THE England captain Phil de Glanville insisted none of his players had gone to Wales thinking about the Lions, yet few will have returned home after imperiously clinching the Triple Crown without pondering their prospects of making the forthcoming tour to South Africa.
When Fran Cotton's final squad is announced on April 2nd it will be surprising if the England team - minus Will Carling but plus Jeremy Guscott and Will Greenwood - is not promptly issued with 16 Lions blazers.
The Triple Crown may be a mere bagatelle in world terms but England's four-try triumph once again underlined their massive superiority over the Celts with whom they must shortly make common cause against the Springboks. While France duly completed the grand slam in Paris, England were establishing a record points aggregate (141) for the championship and increasing their try count to a record equalling 15, a figure they also achieved in 1992.
It is easy to find fault with de Glanville's highly inconsistent team which sprinkles unforced errors around like confetti, yet ambitious and challenging players such as Tim Stimpson, Jon Sleightholme, Guscott, Richard Hill, Tim Rodber and Martin Johnson, have together made England the most compelling side in the Five Nations.
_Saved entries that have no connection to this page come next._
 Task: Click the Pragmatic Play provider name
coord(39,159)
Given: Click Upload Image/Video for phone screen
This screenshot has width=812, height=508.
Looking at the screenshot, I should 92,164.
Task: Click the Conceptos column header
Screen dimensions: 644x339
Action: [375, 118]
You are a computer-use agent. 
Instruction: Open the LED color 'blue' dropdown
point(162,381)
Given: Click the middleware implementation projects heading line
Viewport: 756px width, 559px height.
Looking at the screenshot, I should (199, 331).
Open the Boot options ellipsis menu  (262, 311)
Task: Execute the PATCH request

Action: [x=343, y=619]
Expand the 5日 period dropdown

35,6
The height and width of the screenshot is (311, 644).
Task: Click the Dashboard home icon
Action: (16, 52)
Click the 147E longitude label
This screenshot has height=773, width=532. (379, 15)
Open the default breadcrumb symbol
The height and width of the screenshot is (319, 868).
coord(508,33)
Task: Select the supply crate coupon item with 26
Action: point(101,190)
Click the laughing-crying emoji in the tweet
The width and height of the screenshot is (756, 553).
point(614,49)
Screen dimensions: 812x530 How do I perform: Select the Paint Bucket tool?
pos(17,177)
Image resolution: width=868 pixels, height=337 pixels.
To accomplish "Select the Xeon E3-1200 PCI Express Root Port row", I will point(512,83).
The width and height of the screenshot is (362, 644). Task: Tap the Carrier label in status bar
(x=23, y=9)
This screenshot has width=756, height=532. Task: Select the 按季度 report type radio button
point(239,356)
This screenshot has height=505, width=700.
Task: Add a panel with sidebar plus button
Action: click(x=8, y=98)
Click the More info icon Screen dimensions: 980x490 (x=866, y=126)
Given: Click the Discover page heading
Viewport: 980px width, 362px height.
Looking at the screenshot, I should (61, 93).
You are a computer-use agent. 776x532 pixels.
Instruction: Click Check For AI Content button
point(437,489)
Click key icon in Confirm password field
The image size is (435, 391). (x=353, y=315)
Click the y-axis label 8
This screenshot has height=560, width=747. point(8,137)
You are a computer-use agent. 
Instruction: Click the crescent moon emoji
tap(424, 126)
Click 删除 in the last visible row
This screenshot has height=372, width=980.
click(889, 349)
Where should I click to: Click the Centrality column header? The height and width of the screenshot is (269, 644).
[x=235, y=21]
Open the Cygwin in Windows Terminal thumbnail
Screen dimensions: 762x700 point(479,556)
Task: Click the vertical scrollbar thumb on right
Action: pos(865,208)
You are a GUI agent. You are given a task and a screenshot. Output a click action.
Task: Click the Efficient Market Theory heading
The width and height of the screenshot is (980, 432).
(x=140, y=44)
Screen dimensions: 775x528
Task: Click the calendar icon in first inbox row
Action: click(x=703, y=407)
Once again their tries were scored in a blistering second half salvo which on this occasion lasted 24 minutes and yet again they left scores on the floor which could have taken them beyond 50 points.
Naturally the England coach Jack Rowell was disposed to be generous to a squad that, well within the hour, was well on the way to only their third win in Cardiff in 34 years: every substitute except Andy Gomarsall was given a taste of the action, earning his full £3,000 match fee plus another cap. Perverse as ever, Rowell said Guscott, who replaced the injured Sleightholme at half-time, should be in the Lions' test side, begging the question of why England have left the Bath star on the bench this season.
If England publicly acknowledged that professionalism implies a duty to entertain instead of mouthing the party line about going out there to win" then Guscott, who made the pulses of 53,000 fans quicken every time he got the ball, would have been on the field from the start. Had he played against France 16 days ago, England might even be celebrating Rowell's second grand slam ...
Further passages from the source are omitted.